Environmental Impact Mitigation: Implement robust erosion control measures during construction that prevent water pollution. Design for effective stormwater management on the bridge deck to prevent runoff from degrading water quality.

Renewable Energy: Explore integrating solar panels or small wind turbines to power bridge lighting, monitoring systems or adjacent facilities. LED lighting can also be used for better sight at nighttime.

Examples of Green Bridge Engineering

11th Street Bridge Park - Washington D.C

Due to its comprehensive integration of environmental sustainability, ecological restoration and community wellbeing, the 11th Street Bridge Park is considered to be eco-friendly. Its mission is deeply rooted in green principle, and it also has a good amount of plantation implemented into its design.

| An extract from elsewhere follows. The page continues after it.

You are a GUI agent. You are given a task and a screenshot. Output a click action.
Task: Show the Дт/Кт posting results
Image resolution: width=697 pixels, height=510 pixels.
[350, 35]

One of the main features of this bridge is Stormwater Management and Water Quality Improvement. The bridge incorporates features specifically designed to improve the health of the Anacostia River. This includes:

Water filtration systems: Some elements of the design are linked to systems that actively filter water, helping to clean the river.

New wetland areas: Adjacent to the bridge piers, new wetlands are being created. Wetlands are natural purifiers, filtering pollutants and providing critical habitat.

Rainwater capture for irrigation: The park will capture rainwater to be used for irrigating the extensive landscaping, minimising the need for potable water.

The Onion Ditch Bridge - Logan County, Ohio

The Onion Ditch Bridge in Logan County, Ohio, is considered a green bridge primarily due to its innovative use of 100% recycled materials in its construction. It’s made from 80% post-consumer plastics, such as detergent bottles, shampoo bottles and milk jugs.

The other 20% is comprised of recycled car bumpers and dashboards, which diverts a significant amount of waste from landfills

Mile End Green Bridge - London, UK

Unlike a typical concrete or steel pedestrian bridge, the Mile End Green Bridge literally carries the landscape of Mile End Park over the busy A11 Mile End Road. It has soil, grass, trees and other planting on its surface, making it feel like a continuous part of the park rather than a separate structure. The bridge also incorporates features like rainwater harvesting, where water running off the bridge is collected in tanks and recycled to irrigate the planting, reducing the need for external water sources.